Collagen sponge functionalized with chimeric anti-BMP-2 monoclonal antibody mediates repair of nonunion tibia defects in a nonhuman primate model: An exploratory study.

ABSTRACT

Recombinant human bone morphogenetic protein (BMP)-2 is an FDA-approved therapy for nonunion tibia fracture, though it has a number of biological and practical disadvantages. Our research group has developed a novel tissue engineering strategy termed antibody-mediated osseous regeneration. This entails application of anti-BMP-2 monoclonal antibodies (mAbs) to capture endogenous BMP's to mediate in vivo bone formation. This has been documented in a number of animal models.
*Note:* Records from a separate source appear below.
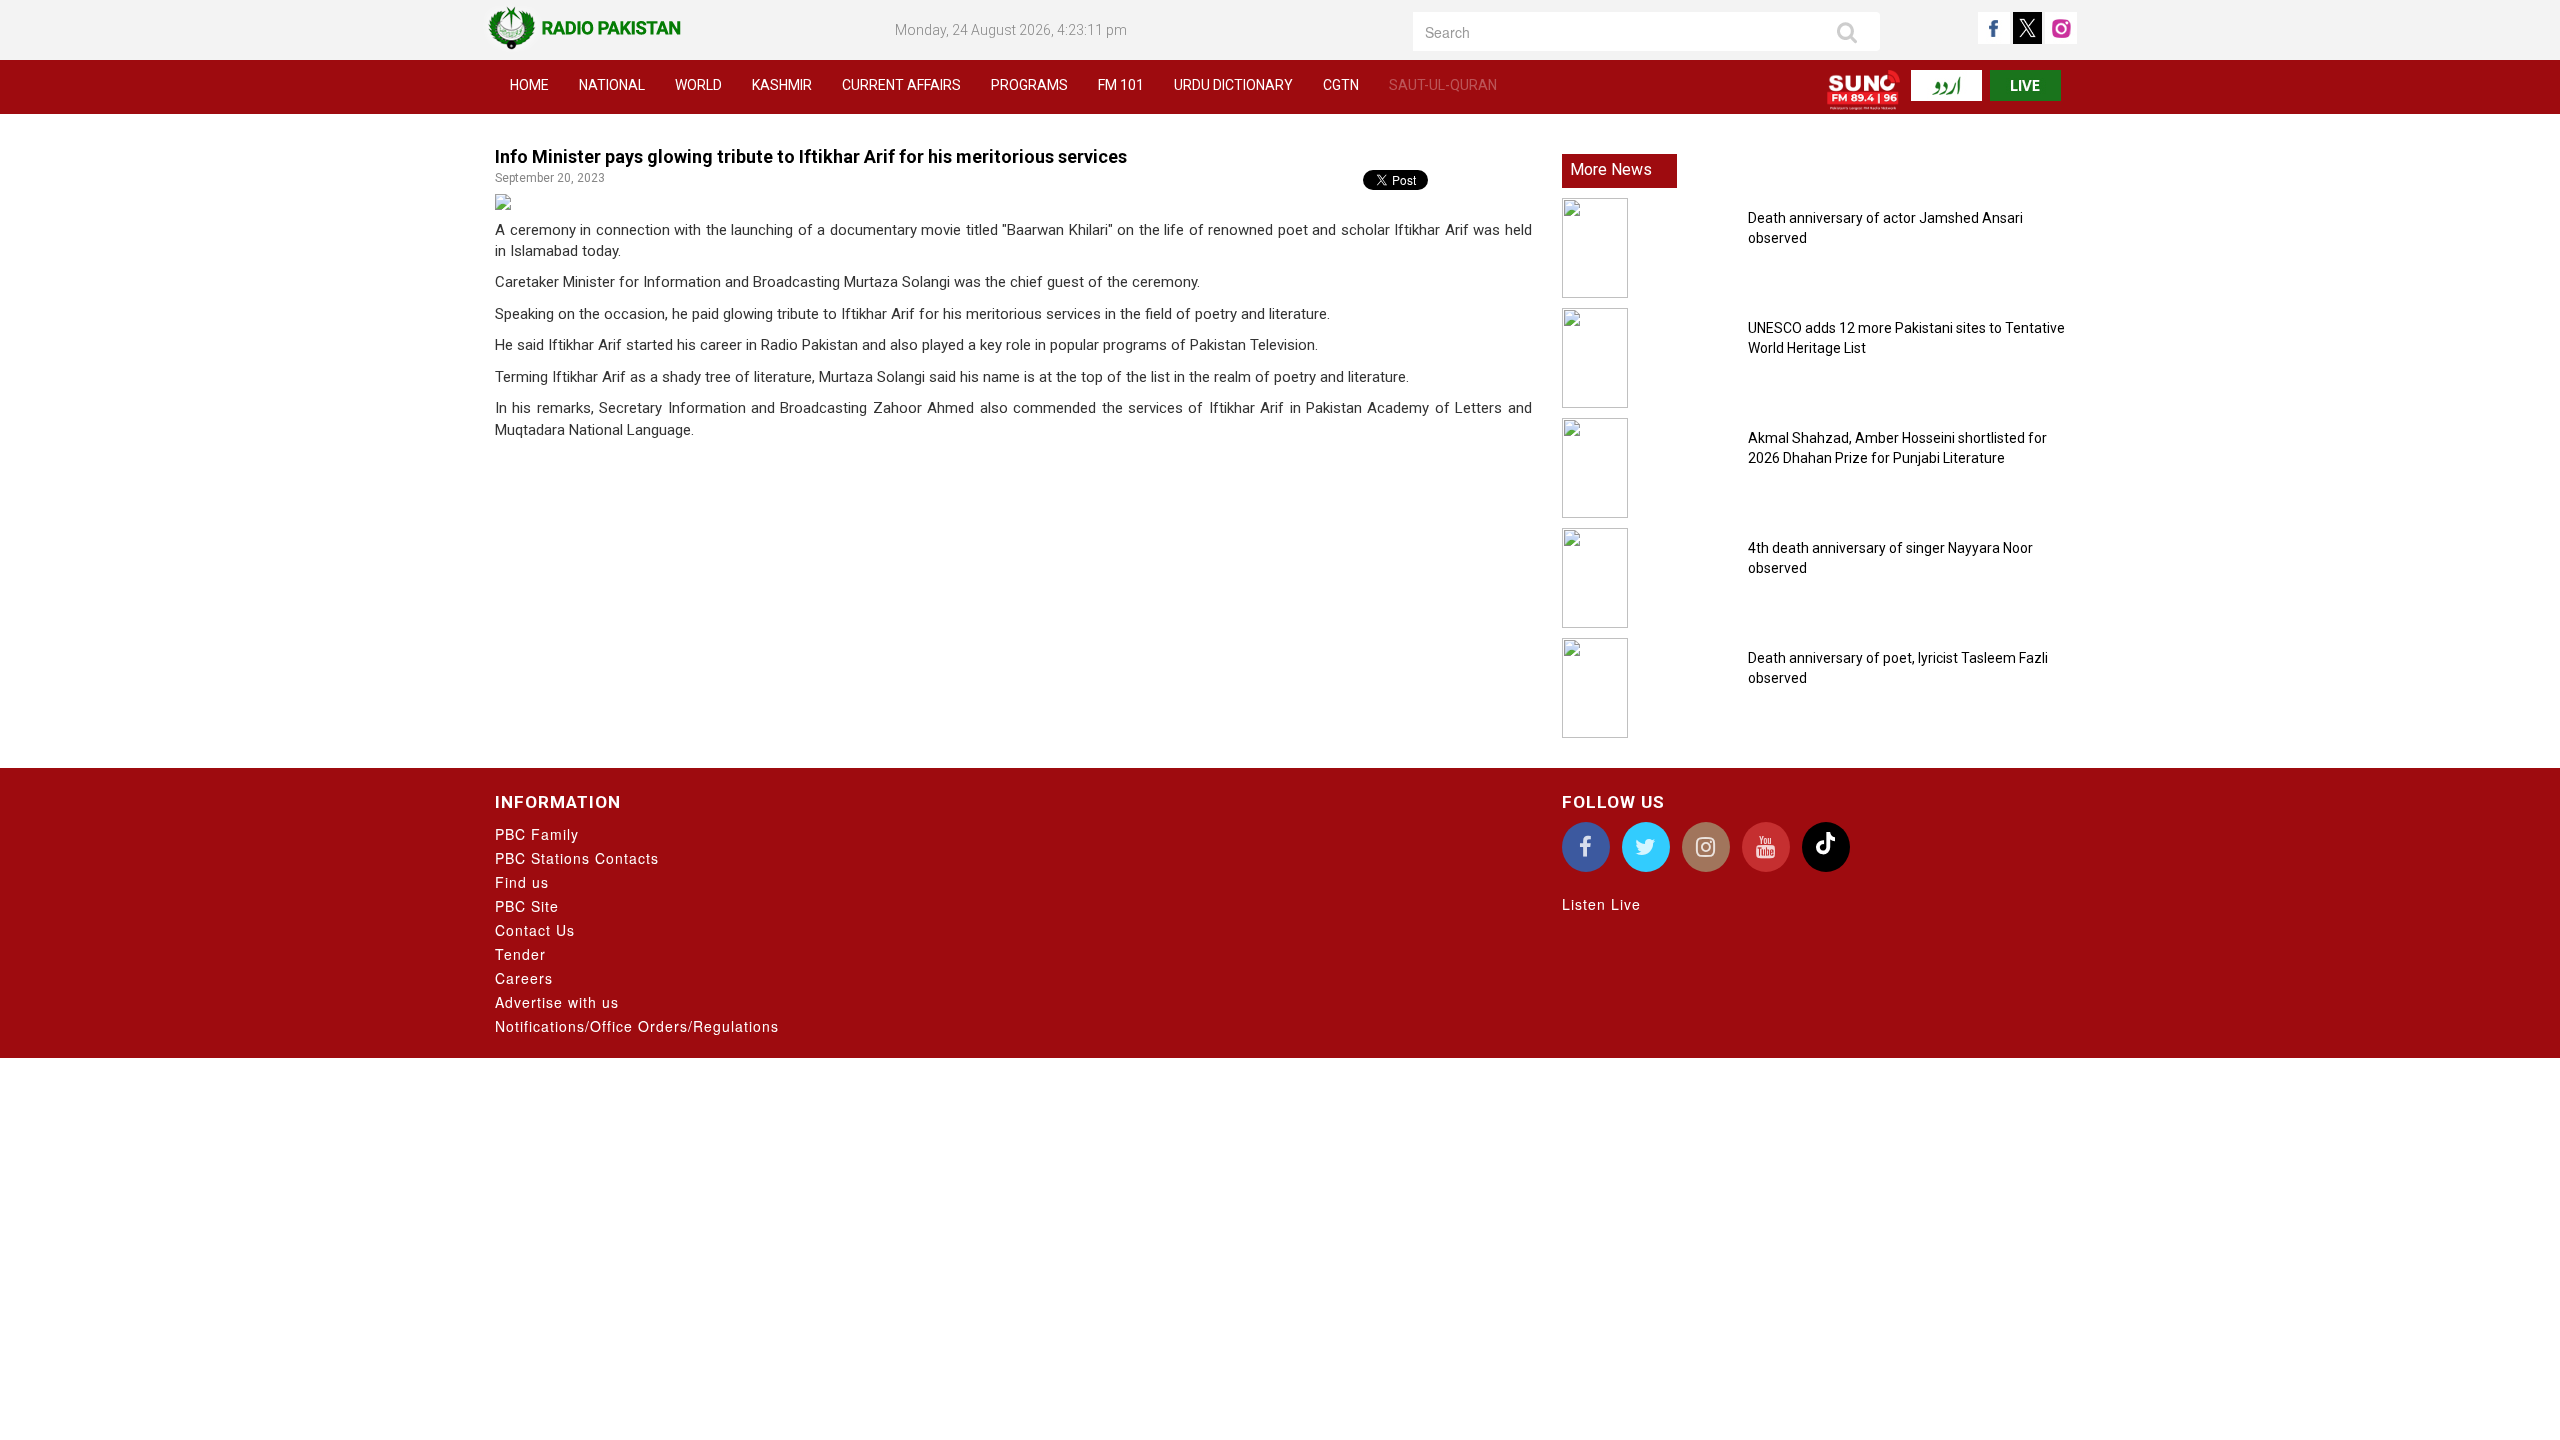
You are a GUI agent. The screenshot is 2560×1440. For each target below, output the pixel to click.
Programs (1029, 85)
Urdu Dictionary (1233, 85)
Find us (522, 882)
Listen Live (1601, 904)
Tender (520, 954)
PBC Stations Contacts (577, 858)
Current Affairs (901, 85)
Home (529, 85)
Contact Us (535, 930)
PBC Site (527, 906)
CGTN (1341, 85)
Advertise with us (557, 1002)
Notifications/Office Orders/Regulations (637, 1026)
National (612, 85)
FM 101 (1121, 85)
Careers (524, 978)
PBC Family (537, 834)
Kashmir (782, 85)
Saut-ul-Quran (1443, 85)
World (698, 85)
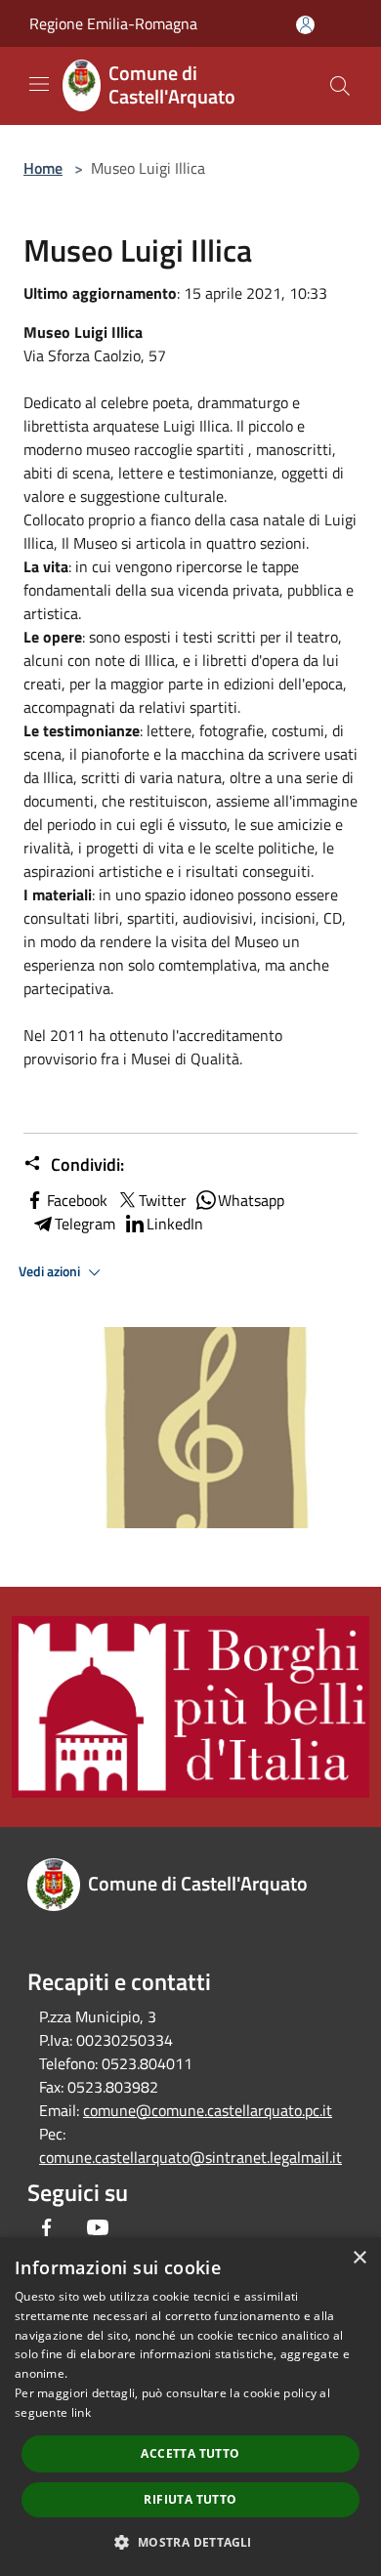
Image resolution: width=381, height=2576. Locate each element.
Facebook (77, 1200)
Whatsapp (251, 1200)
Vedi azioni (51, 1271)
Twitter (163, 1200)
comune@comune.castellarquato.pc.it (207, 2110)
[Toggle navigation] (39, 84)
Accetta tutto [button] (190, 2453)
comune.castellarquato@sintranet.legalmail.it (190, 2157)
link (81, 2412)
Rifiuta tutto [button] (190, 2499)
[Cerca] (340, 86)
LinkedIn (175, 1223)
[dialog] (190, 2406)
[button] (190, 2542)
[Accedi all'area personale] (305, 25)
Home (43, 168)
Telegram (85, 1223)
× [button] (359, 2258)
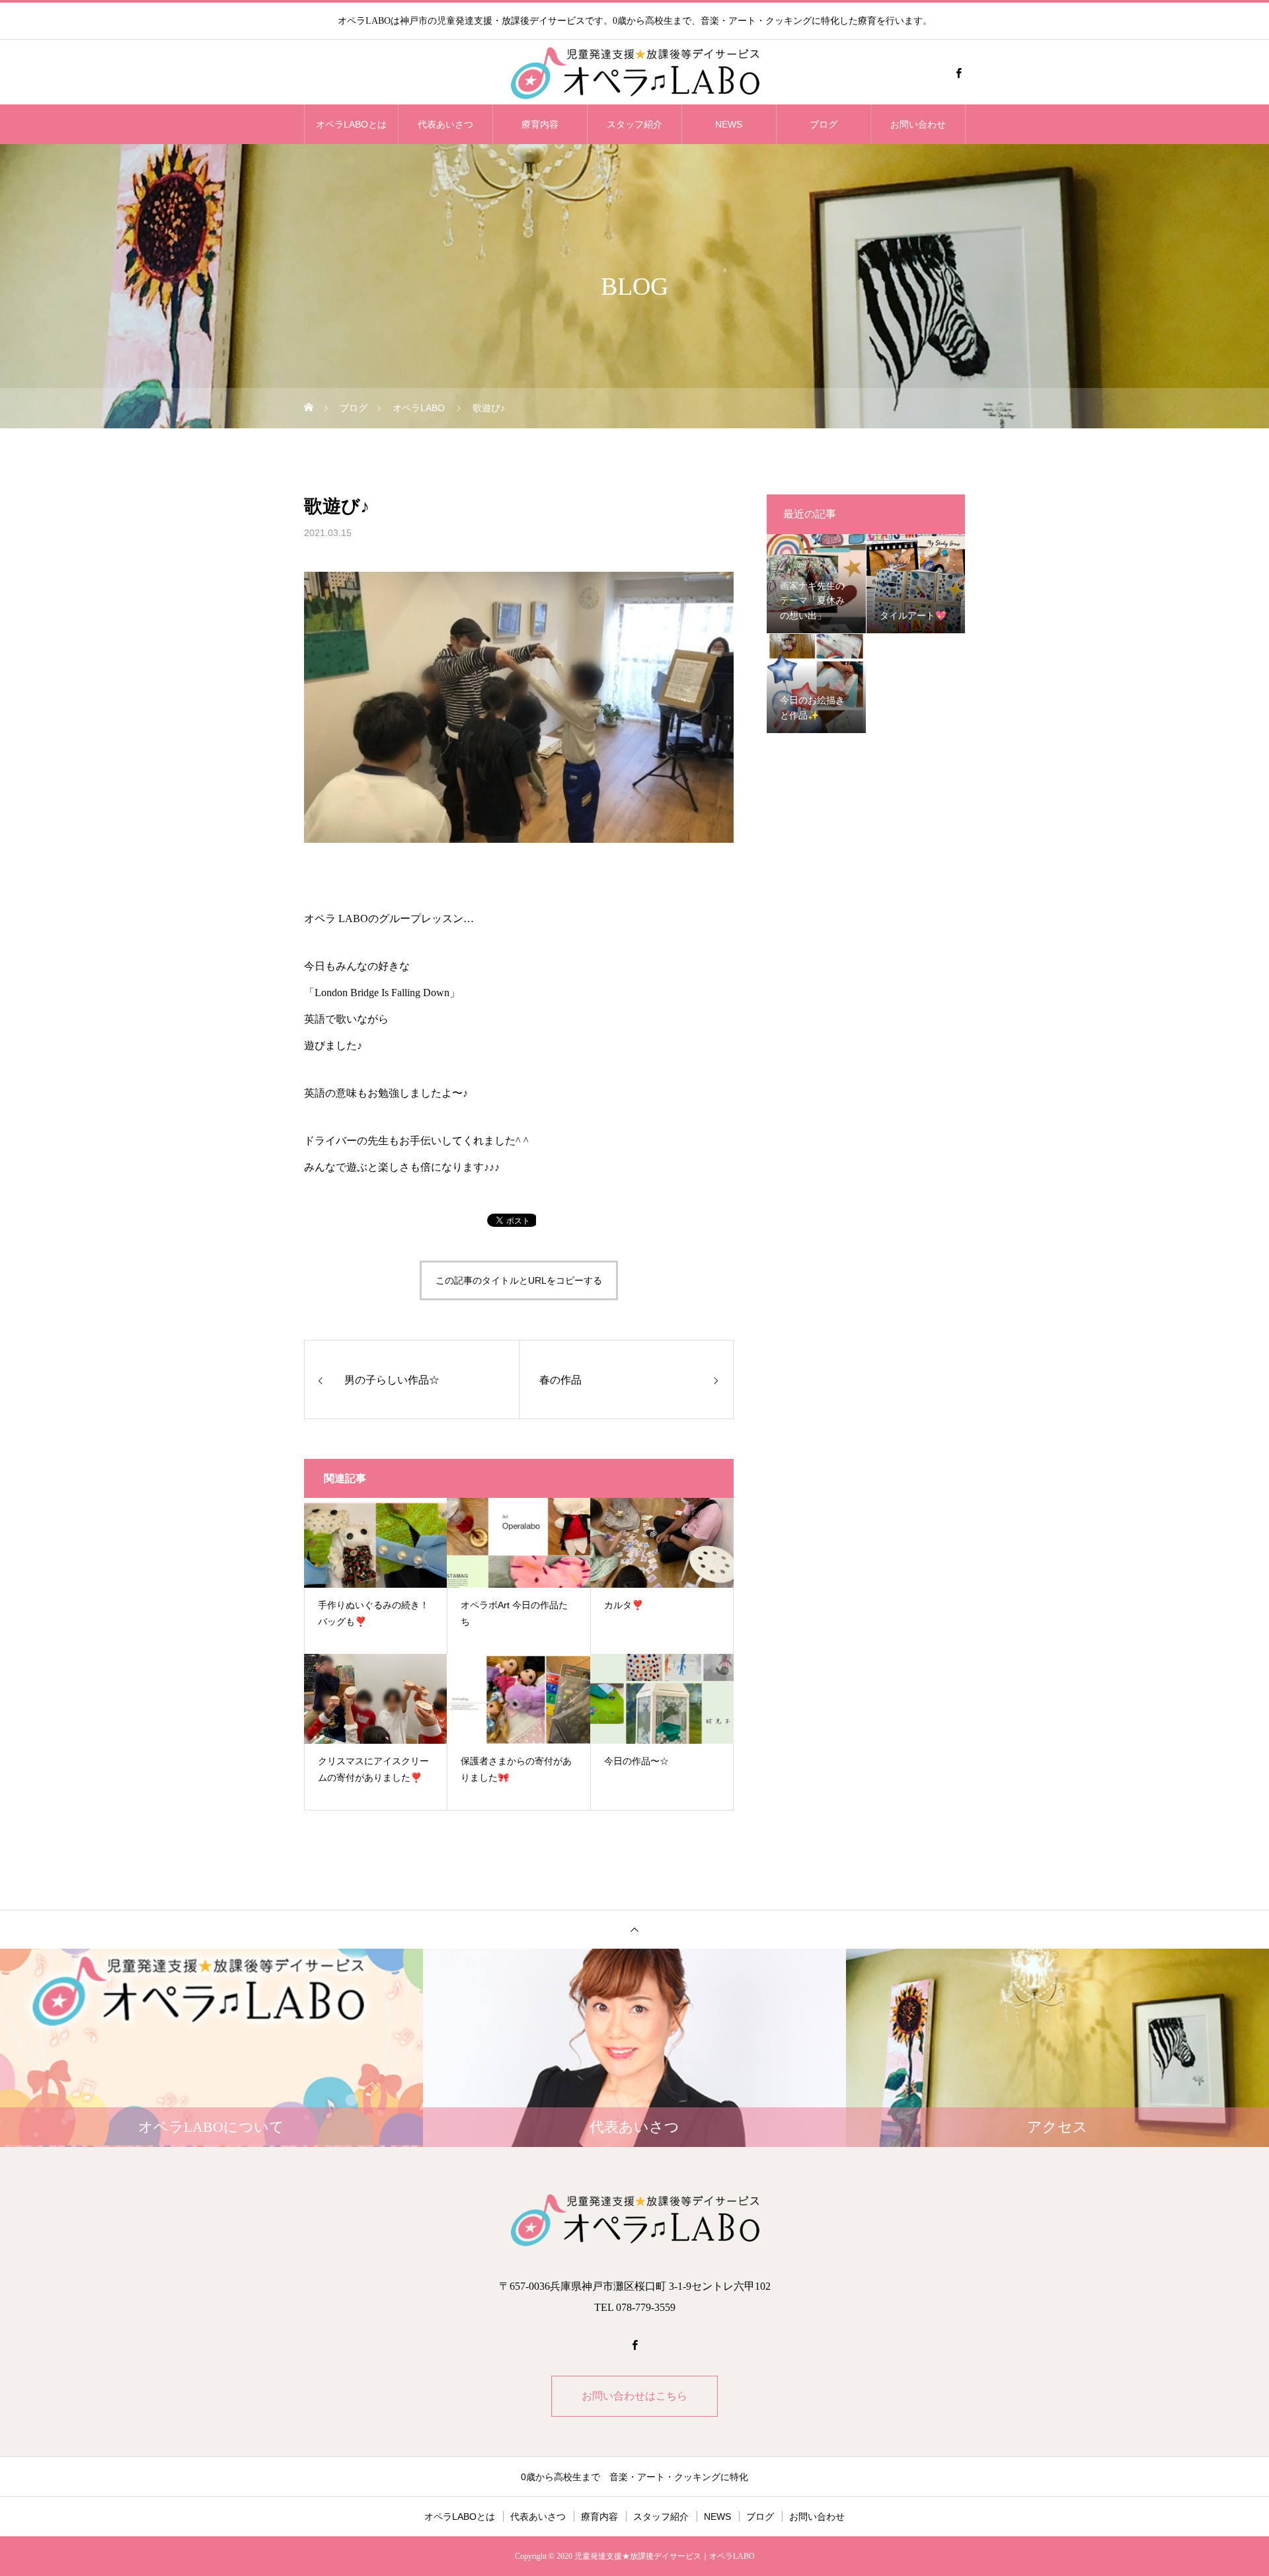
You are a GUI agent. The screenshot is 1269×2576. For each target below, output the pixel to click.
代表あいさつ (445, 124)
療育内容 (539, 124)
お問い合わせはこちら (634, 2395)
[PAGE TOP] (634, 1929)
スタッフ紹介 (634, 124)
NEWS (728, 124)
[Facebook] (958, 72)
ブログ (823, 124)
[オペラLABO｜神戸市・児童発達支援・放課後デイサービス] (634, 73)
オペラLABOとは (351, 124)
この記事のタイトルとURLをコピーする (519, 1280)
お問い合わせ (918, 124)
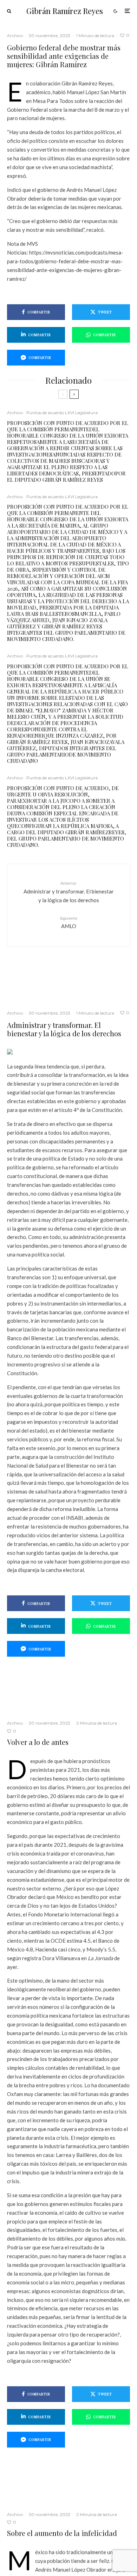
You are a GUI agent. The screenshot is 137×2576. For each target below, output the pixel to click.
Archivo (15, 35)
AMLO (68, 922)
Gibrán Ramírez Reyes (64, 11)
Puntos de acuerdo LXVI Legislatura (62, 412)
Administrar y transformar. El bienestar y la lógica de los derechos (69, 891)
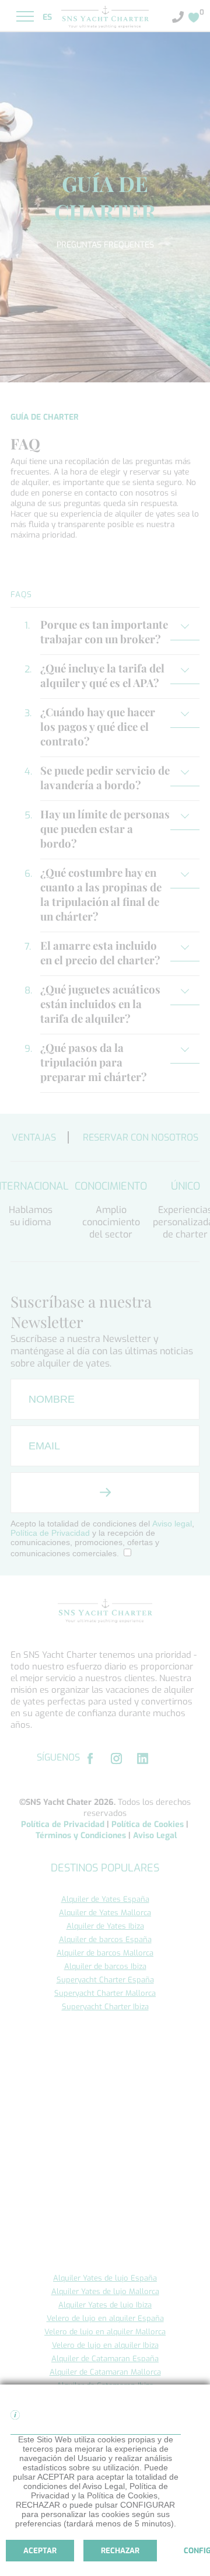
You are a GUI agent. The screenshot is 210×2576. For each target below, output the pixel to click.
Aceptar (40, 2551)
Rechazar (120, 2551)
The present exploratory study sought to investigate the application of antibody-mediated osseous regeneration for repair of nonunion tibia defect in a nonhuman primate model. A 20 mm segmental osteotomy was performed in tibia of 6 Macaca fascicularis and was implanted with absorbable collagen sponge that was functionalized with chimeric anti-BMP-2 or isotype matched control mAb. Cone beam computed tomography (CBCT), histologic and histomorphometric analyses were performed 12 weeks post-operatively. CBCT analyzed by quantitative 3D volumetric analysis revealed that sites implanted with absorbable collagen sponge functionalized with anti-BMP-2 mAb demonstrated numerically higher mineralized tissue (408 ± 127 mm3) compared with sites implanted with isotype matched control mAb (214 ± 81 mm3), though the difference was not statistically significant ( p = 0.09). Histologic and histomorphometric analysis showed de novo bone formation with greater ( p < 0.01) percentage of bone volume in sites implanted with anti-BMP-2 (41.3 ± 4.4%), compared with isotype matched control mAb (14.6 ± 5.6%). Results from the present exploratory study provide evidence for the potential of anti-BMP-2 mAb to mediate repair of a large segmental tibia defects in a nonhuman primate model. Therapeutic antibodies have generally been shown to have great safety and efficacy profile, though their application in tissue engineering has been limited in the past. Following further investigation, anti-BMP-2 mAbs immobilized on appropriate scaffold may have application in repair of large skeletal defects without the need for exogenous growth factors.